** Records for this task **
= = = =

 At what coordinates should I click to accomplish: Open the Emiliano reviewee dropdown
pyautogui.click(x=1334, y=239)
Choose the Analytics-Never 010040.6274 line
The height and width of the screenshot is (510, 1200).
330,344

= = = =

** Directive **
Rewrite the rows with "dropdown" swapped for "menu" and every other word left as it is.

** Full answer **
 At what coordinates should I click to accomplish: Open the Emiliano reviewee menu
pyautogui.click(x=1334, y=239)
Choose the Analytics-Never 010040.6274 line
The height and width of the screenshot is (510, 1200).
330,344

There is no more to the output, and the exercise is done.